• **About this exercise**: Copy every one of the rows below verbatim, in the same order.
########################################
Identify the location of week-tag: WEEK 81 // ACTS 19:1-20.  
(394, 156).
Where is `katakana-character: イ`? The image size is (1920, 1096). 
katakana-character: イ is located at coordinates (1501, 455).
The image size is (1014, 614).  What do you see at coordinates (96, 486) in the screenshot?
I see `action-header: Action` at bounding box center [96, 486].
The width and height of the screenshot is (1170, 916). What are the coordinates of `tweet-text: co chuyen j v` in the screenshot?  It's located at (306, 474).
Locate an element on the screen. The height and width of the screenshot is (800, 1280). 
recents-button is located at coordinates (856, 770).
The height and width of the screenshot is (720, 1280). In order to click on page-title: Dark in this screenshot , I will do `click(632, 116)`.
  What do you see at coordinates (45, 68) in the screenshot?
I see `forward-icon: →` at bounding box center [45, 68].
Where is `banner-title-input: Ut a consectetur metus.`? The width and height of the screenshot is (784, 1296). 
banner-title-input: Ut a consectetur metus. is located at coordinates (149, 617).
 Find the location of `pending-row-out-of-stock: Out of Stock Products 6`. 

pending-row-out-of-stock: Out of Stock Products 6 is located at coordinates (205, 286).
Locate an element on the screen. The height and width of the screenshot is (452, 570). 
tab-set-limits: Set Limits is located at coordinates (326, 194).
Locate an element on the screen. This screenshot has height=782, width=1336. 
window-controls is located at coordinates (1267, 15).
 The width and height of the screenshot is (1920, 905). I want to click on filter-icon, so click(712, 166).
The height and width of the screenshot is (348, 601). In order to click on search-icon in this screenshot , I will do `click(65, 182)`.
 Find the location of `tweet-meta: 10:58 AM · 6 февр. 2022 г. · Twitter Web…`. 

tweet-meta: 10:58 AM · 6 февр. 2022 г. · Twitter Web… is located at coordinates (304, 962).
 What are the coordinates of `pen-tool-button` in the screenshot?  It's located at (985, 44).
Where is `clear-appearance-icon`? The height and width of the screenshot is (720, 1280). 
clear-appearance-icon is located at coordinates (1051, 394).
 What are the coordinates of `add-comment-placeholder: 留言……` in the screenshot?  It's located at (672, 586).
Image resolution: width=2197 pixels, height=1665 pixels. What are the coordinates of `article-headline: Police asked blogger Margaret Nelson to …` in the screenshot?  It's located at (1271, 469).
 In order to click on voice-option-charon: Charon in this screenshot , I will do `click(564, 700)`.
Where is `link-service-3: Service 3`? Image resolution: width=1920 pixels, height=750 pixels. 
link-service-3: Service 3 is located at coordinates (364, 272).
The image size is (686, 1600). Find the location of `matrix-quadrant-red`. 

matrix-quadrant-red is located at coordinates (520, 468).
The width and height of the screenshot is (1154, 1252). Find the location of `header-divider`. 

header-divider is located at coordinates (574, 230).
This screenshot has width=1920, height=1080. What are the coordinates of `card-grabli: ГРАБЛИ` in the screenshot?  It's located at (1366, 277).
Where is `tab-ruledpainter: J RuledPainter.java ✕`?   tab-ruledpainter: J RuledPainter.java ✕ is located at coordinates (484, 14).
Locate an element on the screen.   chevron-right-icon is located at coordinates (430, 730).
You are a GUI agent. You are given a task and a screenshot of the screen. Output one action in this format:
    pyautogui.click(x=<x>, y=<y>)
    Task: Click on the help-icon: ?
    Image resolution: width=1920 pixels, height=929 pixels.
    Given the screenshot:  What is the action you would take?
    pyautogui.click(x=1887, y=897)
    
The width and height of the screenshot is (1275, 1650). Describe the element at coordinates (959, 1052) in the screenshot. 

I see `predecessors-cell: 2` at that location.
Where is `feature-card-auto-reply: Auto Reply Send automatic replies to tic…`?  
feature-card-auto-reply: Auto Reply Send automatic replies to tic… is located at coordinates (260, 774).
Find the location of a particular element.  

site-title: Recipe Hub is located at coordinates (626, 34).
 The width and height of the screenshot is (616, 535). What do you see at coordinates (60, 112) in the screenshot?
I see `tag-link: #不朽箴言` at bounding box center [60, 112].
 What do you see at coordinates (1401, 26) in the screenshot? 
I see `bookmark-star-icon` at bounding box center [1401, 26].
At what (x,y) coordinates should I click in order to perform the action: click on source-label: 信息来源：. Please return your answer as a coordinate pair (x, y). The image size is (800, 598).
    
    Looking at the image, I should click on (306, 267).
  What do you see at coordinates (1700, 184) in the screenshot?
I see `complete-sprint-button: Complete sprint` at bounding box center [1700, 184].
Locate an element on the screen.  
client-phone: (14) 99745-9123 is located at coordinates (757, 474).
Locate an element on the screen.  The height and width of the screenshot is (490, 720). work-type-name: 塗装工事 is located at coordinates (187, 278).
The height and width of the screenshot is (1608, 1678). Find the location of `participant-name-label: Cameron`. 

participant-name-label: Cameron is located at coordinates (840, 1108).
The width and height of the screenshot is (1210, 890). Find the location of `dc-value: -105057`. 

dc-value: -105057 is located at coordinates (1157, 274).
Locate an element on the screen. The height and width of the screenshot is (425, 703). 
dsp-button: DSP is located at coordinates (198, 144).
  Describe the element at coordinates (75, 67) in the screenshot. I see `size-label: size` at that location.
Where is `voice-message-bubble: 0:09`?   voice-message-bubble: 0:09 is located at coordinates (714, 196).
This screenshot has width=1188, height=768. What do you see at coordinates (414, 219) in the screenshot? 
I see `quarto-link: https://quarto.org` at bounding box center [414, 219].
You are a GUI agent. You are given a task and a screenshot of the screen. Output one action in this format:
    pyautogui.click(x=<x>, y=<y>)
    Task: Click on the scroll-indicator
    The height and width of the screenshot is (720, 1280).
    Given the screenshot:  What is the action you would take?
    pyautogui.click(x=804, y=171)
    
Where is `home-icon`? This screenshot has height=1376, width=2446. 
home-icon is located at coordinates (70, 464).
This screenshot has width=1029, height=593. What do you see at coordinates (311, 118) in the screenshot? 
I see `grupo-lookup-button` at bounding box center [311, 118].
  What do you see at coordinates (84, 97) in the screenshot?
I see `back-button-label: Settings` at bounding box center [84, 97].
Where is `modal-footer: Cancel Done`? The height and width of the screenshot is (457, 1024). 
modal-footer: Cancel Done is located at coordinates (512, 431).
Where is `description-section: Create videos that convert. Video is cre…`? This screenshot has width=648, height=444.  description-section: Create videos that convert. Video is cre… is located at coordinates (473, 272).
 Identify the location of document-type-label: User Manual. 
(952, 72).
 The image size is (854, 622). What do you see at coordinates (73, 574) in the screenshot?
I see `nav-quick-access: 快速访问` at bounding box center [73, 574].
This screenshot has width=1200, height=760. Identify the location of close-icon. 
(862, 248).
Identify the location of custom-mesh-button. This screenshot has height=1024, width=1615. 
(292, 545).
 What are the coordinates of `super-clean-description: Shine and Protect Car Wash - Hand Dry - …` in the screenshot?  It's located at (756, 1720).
########################################
• **Exercise solution**:
Identify the location of week-tag: WEEK 81 // ACTS 19:1-20.  
(394, 156).
Where is `katakana-character: イ`? The image size is (1920, 1096). 
katakana-character: イ is located at coordinates (1501, 455).
The image size is (1014, 614).  What do you see at coordinates (96, 486) in the screenshot?
I see `action-header: Action` at bounding box center [96, 486].
The width and height of the screenshot is (1170, 916). What are the coordinates of `tweet-text: co chuyen j v` in the screenshot?  It's located at (306, 474).
Locate an element on the screen. The height and width of the screenshot is (800, 1280). 
recents-button is located at coordinates (856, 770).
The height and width of the screenshot is (720, 1280). In order to click on page-title: Dark in this screenshot , I will do `click(632, 116)`.
  What do you see at coordinates (45, 68) in the screenshot?
I see `forward-icon: →` at bounding box center [45, 68].
Where is `banner-title-input: Ut a consectetur metus.`? The width and height of the screenshot is (784, 1296). 
banner-title-input: Ut a consectetur metus. is located at coordinates (149, 617).
 Find the location of `pending-row-out-of-stock: Out of Stock Products 6`. 

pending-row-out-of-stock: Out of Stock Products 6 is located at coordinates (205, 286).
Locate an element on the screen. The height and width of the screenshot is (452, 570). 
tab-set-limits: Set Limits is located at coordinates (326, 194).
Locate an element on the screen. This screenshot has height=782, width=1336. 
window-controls is located at coordinates (1267, 15).
 The width and height of the screenshot is (1920, 905). I want to click on filter-icon, so click(712, 166).
The height and width of the screenshot is (348, 601). In order to click on search-icon in this screenshot , I will do `click(65, 182)`.
 Find the location of `tweet-meta: 10:58 AM · 6 февр. 2022 г. · Twitter Web…`. 

tweet-meta: 10:58 AM · 6 февр. 2022 г. · Twitter Web… is located at coordinates (304, 962).
 What are the coordinates of `pen-tool-button` in the screenshot?  It's located at (985, 44).
Where is `clear-appearance-icon`? The height and width of the screenshot is (720, 1280). 
clear-appearance-icon is located at coordinates (1051, 394).
 What are the coordinates of `add-comment-placeholder: 留言……` in the screenshot?  It's located at (672, 586).
Image resolution: width=2197 pixels, height=1665 pixels. What are the coordinates of `article-headline: Police asked blogger Margaret Nelson to …` in the screenshot?  It's located at (1271, 469).
 In order to click on voice-option-charon: Charon in this screenshot , I will do `click(564, 700)`.
Where is `link-service-3: Service 3`? Image resolution: width=1920 pixels, height=750 pixels. 
link-service-3: Service 3 is located at coordinates (364, 272).
The image size is (686, 1600). Find the location of `matrix-quadrant-red`. 

matrix-quadrant-red is located at coordinates (520, 468).
The width and height of the screenshot is (1154, 1252). Find the location of `header-divider`. 

header-divider is located at coordinates (574, 230).
This screenshot has width=1920, height=1080. What are the coordinates of `card-grabli: ГРАБЛИ` in the screenshot?  It's located at (1366, 277).
Where is `tab-ruledpainter: J RuledPainter.java ✕`?   tab-ruledpainter: J RuledPainter.java ✕ is located at coordinates (484, 14).
Locate an element on the screen.   chevron-right-icon is located at coordinates (430, 730).
You are a GUI agent. You are given a task and a screenshot of the screen. Output one action in this format:
    pyautogui.click(x=<x>, y=<y>)
    Task: Click on the help-icon: ?
    Image resolution: width=1920 pixels, height=929 pixels.
    Given the screenshot:  What is the action you would take?
    pyautogui.click(x=1887, y=897)
    
The width and height of the screenshot is (1275, 1650). Describe the element at coordinates (959, 1052) in the screenshot. 

I see `predecessors-cell: 2` at that location.
Where is `feature-card-auto-reply: Auto Reply Send automatic replies to tic…`?  
feature-card-auto-reply: Auto Reply Send automatic replies to tic… is located at coordinates (260, 774).
Find the location of a particular element.  

site-title: Recipe Hub is located at coordinates (626, 34).
 The width and height of the screenshot is (616, 535). What do you see at coordinates (60, 112) in the screenshot?
I see `tag-link: #不朽箴言` at bounding box center [60, 112].
 What do you see at coordinates (1401, 26) in the screenshot? 
I see `bookmark-star-icon` at bounding box center [1401, 26].
At what (x,y) coordinates should I click in order to perform the action: click on source-label: 信息来源：. Please return your answer as a coordinate pair (x, y). The image size is (800, 598).
    
    Looking at the image, I should click on (306, 267).
  What do you see at coordinates (1700, 184) in the screenshot?
I see `complete-sprint-button: Complete sprint` at bounding box center [1700, 184].
Locate an element on the screen.  
client-phone: (14) 99745-9123 is located at coordinates (757, 474).
Locate an element on the screen.  The height and width of the screenshot is (490, 720). work-type-name: 塗装工事 is located at coordinates (187, 278).
The height and width of the screenshot is (1608, 1678). Find the location of `participant-name-label: Cameron`. 

participant-name-label: Cameron is located at coordinates (840, 1108).
The width and height of the screenshot is (1210, 890). Find the location of `dc-value: -105057`. 

dc-value: -105057 is located at coordinates (1157, 274).
Locate an element on the screen. The height and width of the screenshot is (425, 703). 
dsp-button: DSP is located at coordinates (198, 144).
  Describe the element at coordinates (75, 67) in the screenshot. I see `size-label: size` at that location.
Where is `voice-message-bubble: 0:09`?   voice-message-bubble: 0:09 is located at coordinates (714, 196).
This screenshot has width=1188, height=768. What do you see at coordinates (414, 219) in the screenshot? 
I see `quarto-link: https://quarto.org` at bounding box center [414, 219].
You are a GUI agent. You are given a task and a screenshot of the screen. Output one action in this format:
    pyautogui.click(x=<x>, y=<y>)
    Task: Click on the scroll-indicator
    The height and width of the screenshot is (720, 1280).
    Given the screenshot:  What is the action you would take?
    pyautogui.click(x=804, y=171)
    
Where is `home-icon`? This screenshot has height=1376, width=2446. 
home-icon is located at coordinates (70, 464).
This screenshot has width=1029, height=593. What do you see at coordinates (311, 118) in the screenshot? 
I see `grupo-lookup-button` at bounding box center [311, 118].
  What do you see at coordinates (84, 97) in the screenshot?
I see `back-button-label: Settings` at bounding box center [84, 97].
Where is `modal-footer: Cancel Done`? The height and width of the screenshot is (457, 1024). 
modal-footer: Cancel Done is located at coordinates (512, 431).
Where is `description-section: Create videos that convert. Video is cre…`? This screenshot has width=648, height=444.  description-section: Create videos that convert. Video is cre… is located at coordinates (473, 272).
 Identify the location of document-type-label: User Manual. 
(952, 72).
 The image size is (854, 622). What do you see at coordinates (73, 574) in the screenshot?
I see `nav-quick-access: 快速访问` at bounding box center [73, 574].
This screenshot has width=1200, height=760. Identify the location of close-icon. 
(862, 248).
Identify the location of custom-mesh-button. This screenshot has height=1024, width=1615. 
(292, 545).
 What are the coordinates of `super-clean-description: Shine and Protect Car Wash - Hand Dry - …` in the screenshot?  It's located at (756, 1720).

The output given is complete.